◆ **Problem statement**
At the line containing "Instruction: Launch Microsoft", begin an exact copy, and continue through the last line of the entries below. Leave out any pictures.

Data items:
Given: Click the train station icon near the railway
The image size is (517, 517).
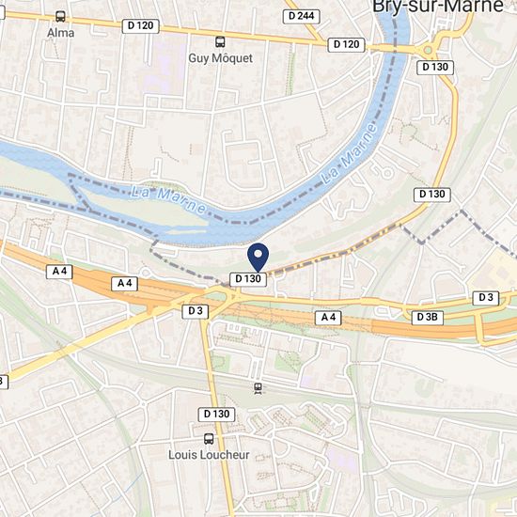Looking at the screenshot, I should (x=259, y=388).
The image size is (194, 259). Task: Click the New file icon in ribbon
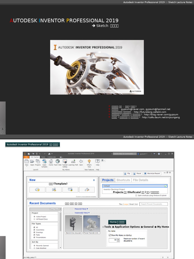tap(27, 161)
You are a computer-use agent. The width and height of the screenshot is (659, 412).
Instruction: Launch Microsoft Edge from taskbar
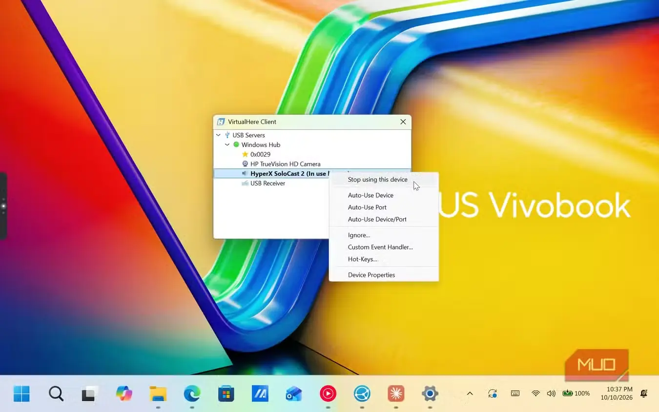coord(192,393)
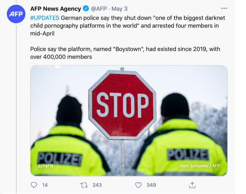Click the AFP News Agency display name
The width and height of the screenshot is (246, 194).
[x=56, y=9]
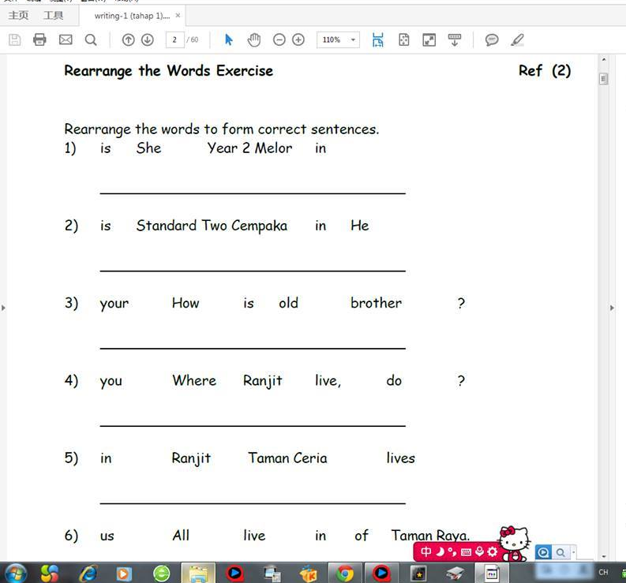The width and height of the screenshot is (626, 583).
Task: Close the writing-1 (tahap 1) document tab
Action: (178, 15)
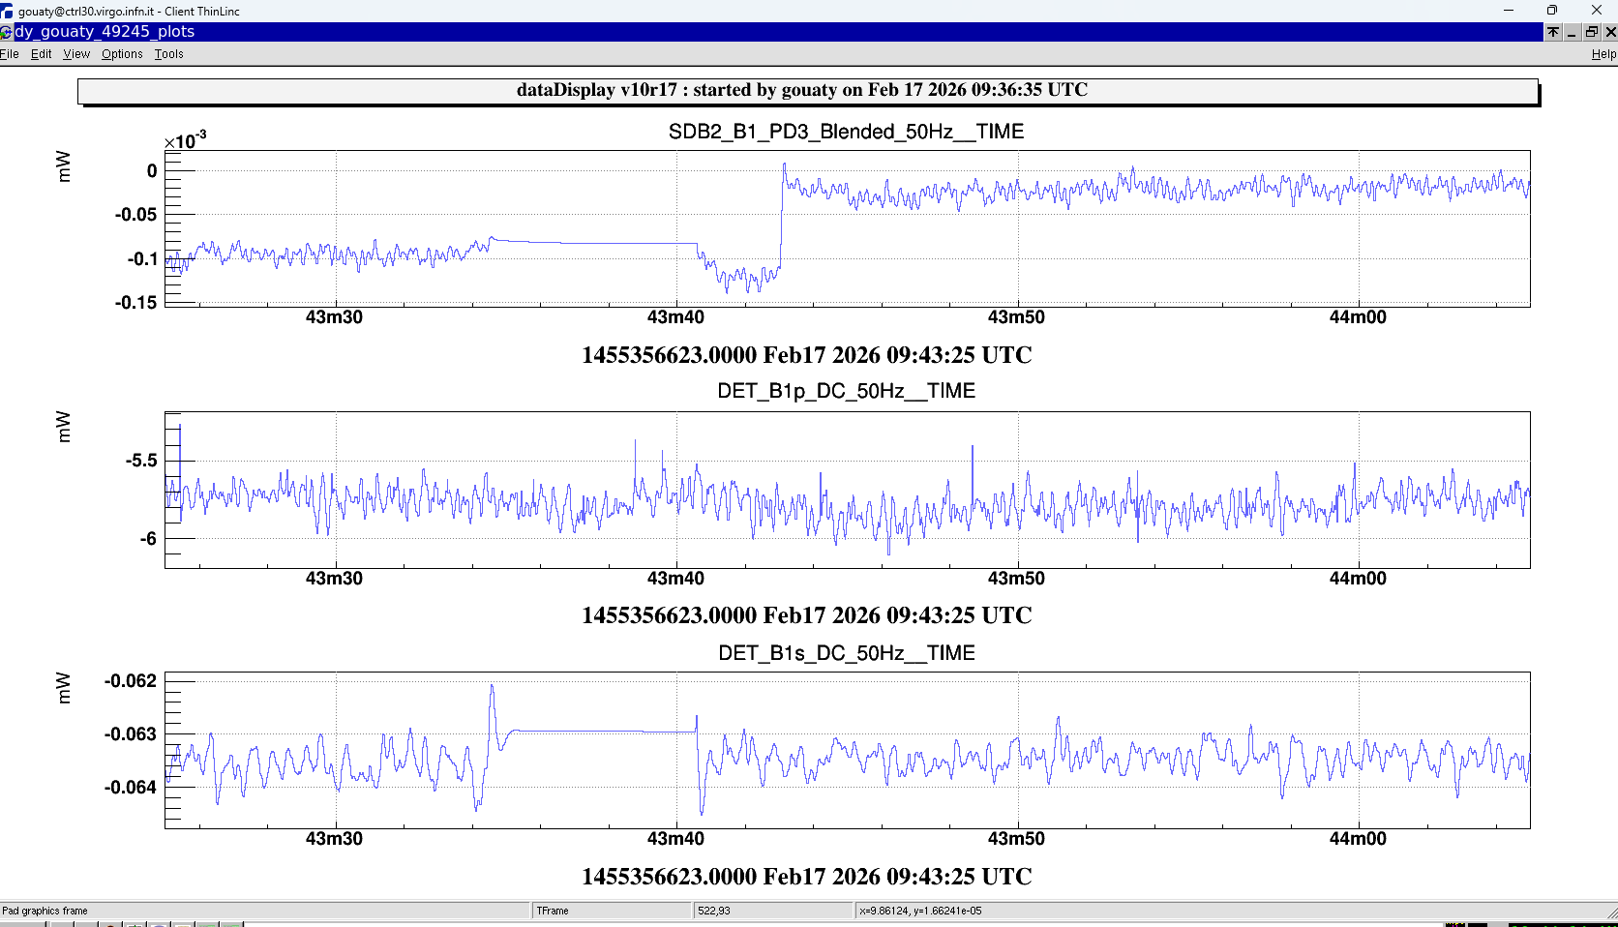Open the View menu
The image size is (1618, 927).
(76, 54)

◆ **Response box**
Instruction: Launch Microsoft Edge from taskbar
coord(192,393)
Click the AFP News Agency display name
The width and height of the screenshot is (246, 194).
[x=56, y=9]
The width and height of the screenshot is (626, 583).
Task: Close the writing-1 (tahap 1) document tab
Action: (178, 15)
Open the View menu
The image size is (1618, 927).
(76, 54)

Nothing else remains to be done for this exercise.